In seinem Aufsatz „Thesen: Kommunisten – und andere Linke“, in: Theorie und Praxis, Heft Juli 2007, sind die im folgenden zitierten Passagen eng miteinander verwoben. Voraussichtlich soll man das für eine dialektische Einheit halten. Ich habe mir die Freude gemacht, die verquickten, zu einem Brei gerührten Teile zu sezieren und auseinander zu legen. Sie sind unterteilt in „einerseits“ (dort steht das, was ein jeder Marxist-Leninist unterschreiben kann) und „andererseits“ (dort steht das, was alle Revisionisten und Opportunisten von Leo Mayer über Nina Hager bis Gregor Gysi und Lothar Bisky entzücken dürfte). 

Einerseits:

„Die kommunistische Vorstellung von der einzig möglichen und realen Alternative zum Kapitalismus entspringt nicht irgendwelchen Wunschträumen …, sondern der wissen-schaftlichen Analyse der historischen Prozesse gesellschaftlicher Entwicklung gemäß der Entwicklung der Produktions- und Eigentumsverhältnisse.“(Hans Heinz Holz, „Thesen: Kommunisten – und andere Linke“, in: Theorie und Praxis, Heft Juli 2007, S. 15)

„Wissenschaftlich begründbare Auffassungen sind nicht beliebig variabel, kombinierbar, austauschbar.

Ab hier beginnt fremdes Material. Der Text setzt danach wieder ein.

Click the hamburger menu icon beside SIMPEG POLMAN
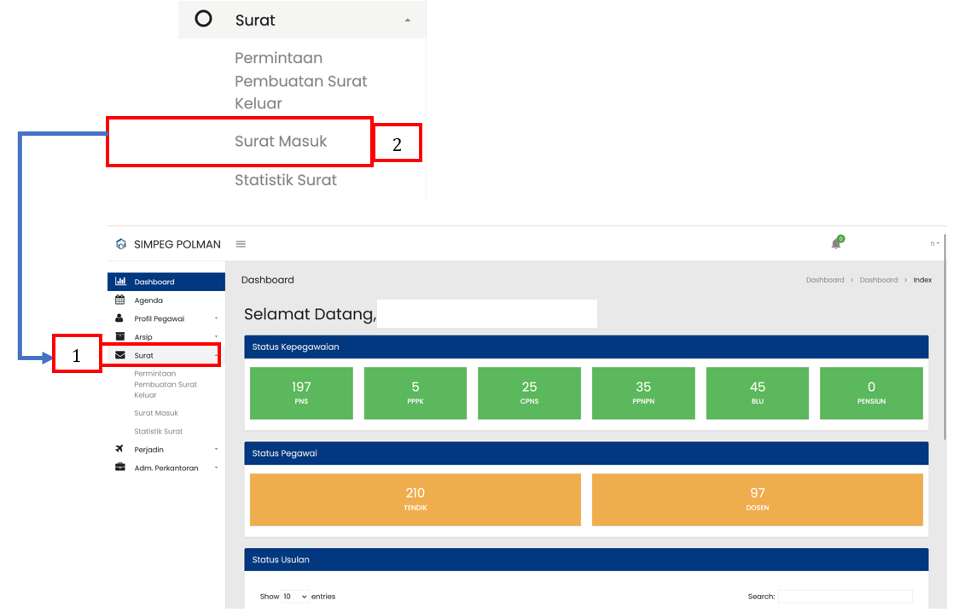Image resolution: width=953 pixels, height=612 pixels. point(241,244)
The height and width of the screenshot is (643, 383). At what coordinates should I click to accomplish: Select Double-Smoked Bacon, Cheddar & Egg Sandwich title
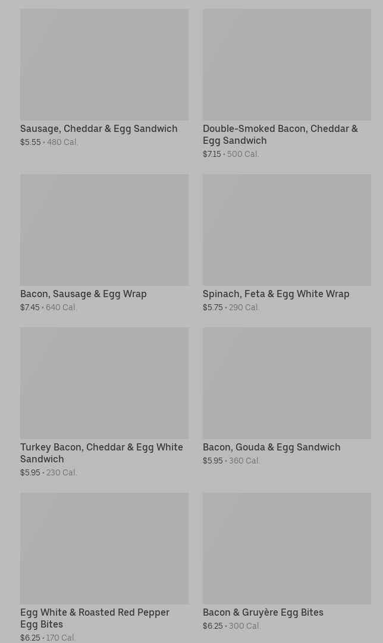point(280,134)
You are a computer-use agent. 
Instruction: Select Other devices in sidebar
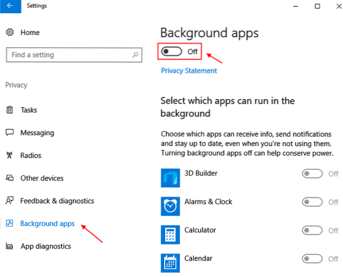[x=42, y=178]
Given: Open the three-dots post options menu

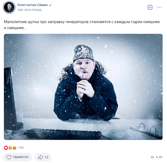Looking at the screenshot, I should point(159,7).
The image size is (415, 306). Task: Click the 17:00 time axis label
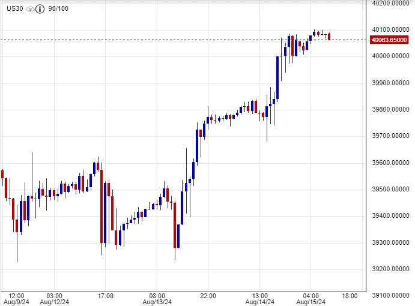point(105,296)

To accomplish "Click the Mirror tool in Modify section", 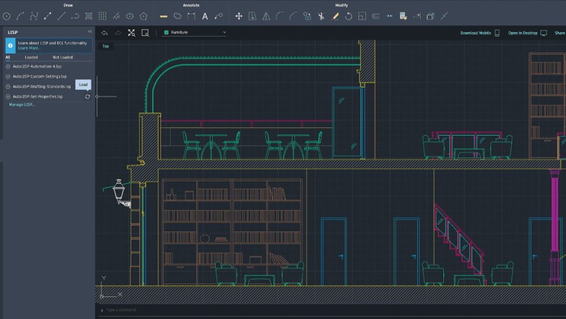I will (x=265, y=16).
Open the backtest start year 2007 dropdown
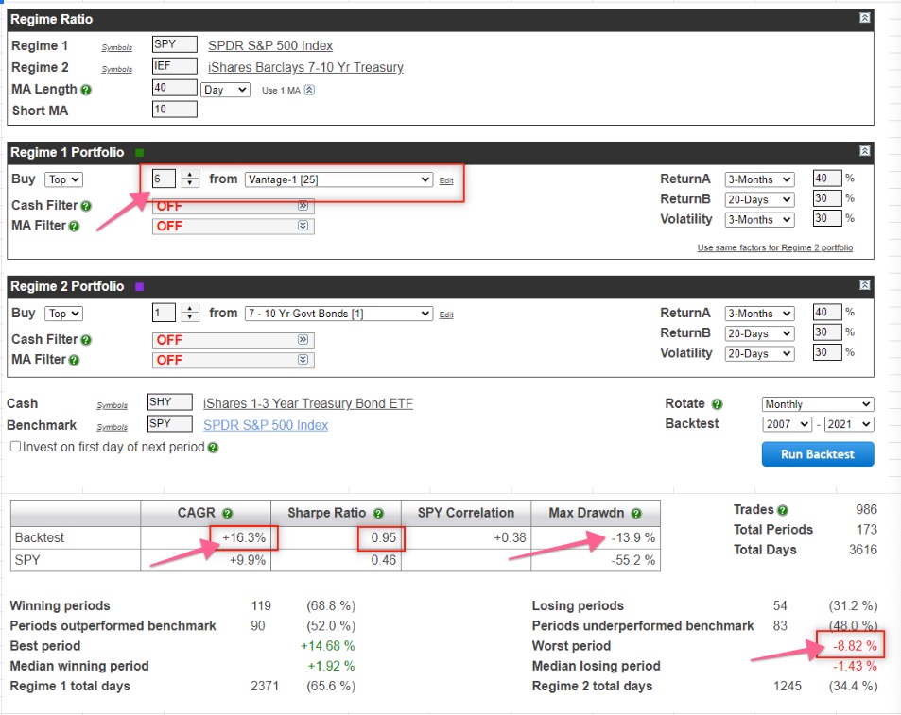This screenshot has height=715, width=901. [787, 425]
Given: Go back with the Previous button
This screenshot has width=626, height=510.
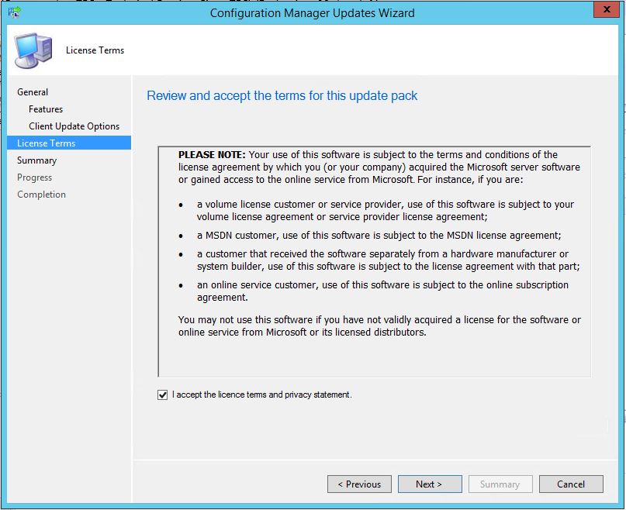Looking at the screenshot, I should pos(359,484).
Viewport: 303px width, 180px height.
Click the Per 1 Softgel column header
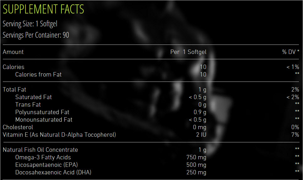(188, 52)
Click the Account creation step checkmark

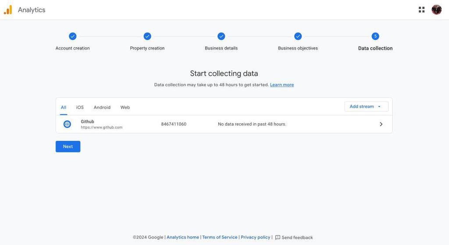coord(73,36)
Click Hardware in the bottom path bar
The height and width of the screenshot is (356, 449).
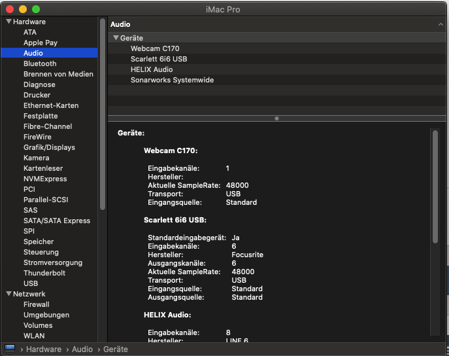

Sie sind richtig oder falsch,… .“ (Hans Heinz Holz, a.a.O., S. 16)

„Deshalb gibt es keinen Pluralismus in Marxismen (was anzunehmen ein politischer Fehler wäre), aber auch keine Pluralität im Marxismus (was ein theoretischer Irrtum wäre).“ (Hans Heinz Holz, ebenda)

Die Kommunisten können sich „unter keinen Umständen … auf Angleichungen an andere Vorstellungen oder Vermischung mit fremden Theorieelementen einlassen. Halbe Wahrheiten sind Unwahrheiten.“ (Hans Heinz Holz, ebenda)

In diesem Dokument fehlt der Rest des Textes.